In einer überraschenden Fragerunde mit Cardano Gründer Charles Hoskinson äußerte er seine Ansichten zur umstrittenen Kryptowährung Libra von Facebook und wie diese bei US-Gesetzgebern ein Gefühl der Besorgnis hervorgerufen hat.
Seit geraumer Zeit sieht sich der vom Pech verfolgte Stablecoin Libra massiver Kritik und zahlreichen Fragen seitens der US-Regulierungsbehörden ausgesetzt, die nicht nur den lang erwarteten Start verzögert, sondern das Projekt Erliegen
AMA mit Cardano Gründer: Subtile Seitenhiebe gegen die US-Regierung
Hoskinson hält die übermäßige Einmischung US-amerikanischer Regierungsbeamter in die Entwicklung von Kryptowährungen für übertrieben. Der Grund für die Bedenken der Politiker gegenüber Kryptowährungen und deren breiter Akzeptanz liegt in der Infragestellung der Dominanz des US-Dollars.
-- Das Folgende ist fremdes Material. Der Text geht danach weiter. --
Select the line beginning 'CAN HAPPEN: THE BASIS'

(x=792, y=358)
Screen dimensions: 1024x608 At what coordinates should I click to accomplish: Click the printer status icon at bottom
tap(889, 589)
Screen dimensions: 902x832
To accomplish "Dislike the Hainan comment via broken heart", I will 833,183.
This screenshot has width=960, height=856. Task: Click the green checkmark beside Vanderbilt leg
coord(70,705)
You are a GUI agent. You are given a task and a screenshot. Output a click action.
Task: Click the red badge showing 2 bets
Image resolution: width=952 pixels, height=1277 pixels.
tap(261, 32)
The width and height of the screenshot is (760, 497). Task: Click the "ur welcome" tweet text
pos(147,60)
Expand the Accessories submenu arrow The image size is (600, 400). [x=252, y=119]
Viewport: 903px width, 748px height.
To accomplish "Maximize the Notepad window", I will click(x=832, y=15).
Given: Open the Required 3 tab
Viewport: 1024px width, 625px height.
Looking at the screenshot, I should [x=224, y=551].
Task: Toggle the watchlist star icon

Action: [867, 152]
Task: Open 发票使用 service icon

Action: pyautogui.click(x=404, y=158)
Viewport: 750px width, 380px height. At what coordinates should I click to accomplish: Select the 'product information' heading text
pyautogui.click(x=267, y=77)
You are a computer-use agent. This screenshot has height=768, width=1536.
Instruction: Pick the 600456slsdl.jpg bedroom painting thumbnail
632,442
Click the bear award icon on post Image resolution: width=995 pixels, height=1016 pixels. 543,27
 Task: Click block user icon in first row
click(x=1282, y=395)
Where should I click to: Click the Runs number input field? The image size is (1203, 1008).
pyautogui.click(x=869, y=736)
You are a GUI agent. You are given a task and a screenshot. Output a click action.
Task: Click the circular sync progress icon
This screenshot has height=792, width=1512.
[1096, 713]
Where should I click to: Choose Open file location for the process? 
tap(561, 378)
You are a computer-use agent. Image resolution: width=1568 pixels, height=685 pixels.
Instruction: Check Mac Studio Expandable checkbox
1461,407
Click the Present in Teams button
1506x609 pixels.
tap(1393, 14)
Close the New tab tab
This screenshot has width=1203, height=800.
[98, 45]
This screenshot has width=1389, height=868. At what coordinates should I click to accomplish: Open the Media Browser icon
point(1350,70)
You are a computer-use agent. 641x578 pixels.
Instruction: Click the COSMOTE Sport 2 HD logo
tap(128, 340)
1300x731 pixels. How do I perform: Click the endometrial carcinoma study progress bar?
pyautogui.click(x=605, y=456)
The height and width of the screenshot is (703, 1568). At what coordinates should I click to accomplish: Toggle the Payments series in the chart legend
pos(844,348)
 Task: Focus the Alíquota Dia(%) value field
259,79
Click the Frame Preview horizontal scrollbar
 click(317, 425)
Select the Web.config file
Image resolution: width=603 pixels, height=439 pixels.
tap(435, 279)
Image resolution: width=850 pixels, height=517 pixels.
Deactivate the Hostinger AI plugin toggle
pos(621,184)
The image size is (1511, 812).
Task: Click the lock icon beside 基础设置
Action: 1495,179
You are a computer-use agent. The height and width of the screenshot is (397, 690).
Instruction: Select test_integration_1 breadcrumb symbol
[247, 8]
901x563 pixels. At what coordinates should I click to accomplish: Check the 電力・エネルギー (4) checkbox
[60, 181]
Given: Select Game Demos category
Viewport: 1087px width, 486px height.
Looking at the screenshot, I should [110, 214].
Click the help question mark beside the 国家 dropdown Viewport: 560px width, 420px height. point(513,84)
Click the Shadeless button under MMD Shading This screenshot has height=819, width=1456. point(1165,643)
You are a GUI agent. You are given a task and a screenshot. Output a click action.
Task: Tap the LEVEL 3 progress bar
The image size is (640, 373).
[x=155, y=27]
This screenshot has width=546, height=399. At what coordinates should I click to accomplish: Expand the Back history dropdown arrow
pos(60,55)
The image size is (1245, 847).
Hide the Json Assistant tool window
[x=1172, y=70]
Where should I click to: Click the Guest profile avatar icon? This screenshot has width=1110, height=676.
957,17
Seinen Angaben zufolge wollen Politiker durch die Einladung von Wettbewerbern nicht die Ursache finanzieller Unsicherheit in ihren Ländern sein. Daher beharren viele von ihnen auf dem Monopol des US-Dollars und behaupten, er sei die einzige globale Reservewährung.
Hoskinson prangerte auch den Machtmissbrauch durch Regierungsbeamte und Abgeordnete an. Er ist überzeugt, dass ihnen verliehene Macht mit hoher Wahrscheinlichkeit missbraucht wird, und die einzige Möglichkeit, dies zu überprüfen, besteht darin, die Akzeptanz von Kryptowährungen voranzutreiben. Der chinesische Yuan, der Euro, das Pfund Sterling und der US-Dollar sehen sich einer ständigen Bedrohung ausgesetzt, sollten Kryptowährungen weltweit akzeptiert werden.
Kryptowährungen sind der Weg in die Zukunft, behauptet Hoskinson.
Bislang haben sich virtuelle Währungen als vielversprechender Wegbereiter für zahlreiche institutionelle Verbesserungen erwiesen. In diesem Zusammenhang äußerte der Kryptowährungsexperte seine Überzeugung, dass intelligente Zahlungslösungen , superschnelle und sichere Transaktionen sowie die Ergänzung bestehender Programmiersprachen nur durch Kryptowährungen möglich sein werden.
Der ehemalige Ethereum -Mitbegründer zog zudem eine Parallele zwischen der ungerechtfertigten Einmischung von Regierungen in die Entwicklung von Kryptowährungen und der Tschernobyl-Katastrophe in der Sowjetunion. Eine der schlimmsten Nuklearkatastrophen der Geschichte habe die Korruptionsanfälligkeit der Sowjetunion schonungslos offengelegt. Daher sei sich die Öffentlichkeit der fragwürdigen Machenschaften der Regierung vollkommen bewusst, so seine Behauptung.
Obwohl die Fragerunde damit begann, dass die Regierungsbeamten ins Kreuzfeuer gerieten, beendete Hoskinson die Sitzung mit einer positiven Note, indem er erklärte, dass Kryptowährungen die Welt zu einem viel besseren Ort machen könnten.